** Exercise requirements **
Set down exactly the lines from the one containing "Add a new education" through the last line of the records below, both included, and nothing else.

===

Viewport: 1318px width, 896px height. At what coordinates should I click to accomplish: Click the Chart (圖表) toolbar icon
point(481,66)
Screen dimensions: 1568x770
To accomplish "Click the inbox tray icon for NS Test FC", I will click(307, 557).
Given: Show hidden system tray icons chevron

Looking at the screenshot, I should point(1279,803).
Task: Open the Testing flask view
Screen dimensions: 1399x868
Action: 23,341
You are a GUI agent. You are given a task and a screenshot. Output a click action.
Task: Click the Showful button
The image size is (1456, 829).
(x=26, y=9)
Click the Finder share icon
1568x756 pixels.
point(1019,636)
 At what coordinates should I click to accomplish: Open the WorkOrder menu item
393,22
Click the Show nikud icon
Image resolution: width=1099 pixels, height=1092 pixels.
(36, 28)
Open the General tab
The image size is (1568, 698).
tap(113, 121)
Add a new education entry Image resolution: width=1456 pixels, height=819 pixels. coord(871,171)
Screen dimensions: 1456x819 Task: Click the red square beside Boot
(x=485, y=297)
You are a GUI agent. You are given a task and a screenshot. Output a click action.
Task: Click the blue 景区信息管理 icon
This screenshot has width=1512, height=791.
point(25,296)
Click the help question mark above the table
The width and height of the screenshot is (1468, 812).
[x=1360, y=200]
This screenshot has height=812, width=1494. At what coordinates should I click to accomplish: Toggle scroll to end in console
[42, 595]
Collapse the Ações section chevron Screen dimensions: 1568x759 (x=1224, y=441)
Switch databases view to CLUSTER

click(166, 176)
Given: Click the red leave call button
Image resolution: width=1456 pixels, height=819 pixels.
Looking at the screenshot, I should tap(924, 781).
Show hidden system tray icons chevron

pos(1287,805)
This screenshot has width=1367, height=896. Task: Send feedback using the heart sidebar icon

===

** Final answer **
Add a new education entry Image resolution: width=1456 pixels, height=819 pixels. coord(871,171)
Screen dimensions: 1456x819 Task: Click the red square beside Boot
(x=485, y=297)
You are a GUI agent. You are given a task and a screenshot. Output a click action.
Task: Click the blue 景区信息管理 icon
This screenshot has width=1512, height=791.
point(25,296)
Click the help question mark above the table
The width and height of the screenshot is (1468, 812).
[x=1360, y=200]
This screenshot has height=812, width=1494. At what coordinates should I click to accomplish: Toggle scroll to end in console
[42, 595]
Collapse the Ações section chevron Screen dimensions: 1568x759 (x=1224, y=441)
Switch databases view to CLUSTER

click(166, 176)
Given: Click the red leave call button
Image resolution: width=1456 pixels, height=819 pixels.
Looking at the screenshot, I should tap(924, 781).
Show hidden system tray icons chevron

pos(1287,805)
This screenshot has width=1367, height=896. Task: Send feedback using the heart sidebar icon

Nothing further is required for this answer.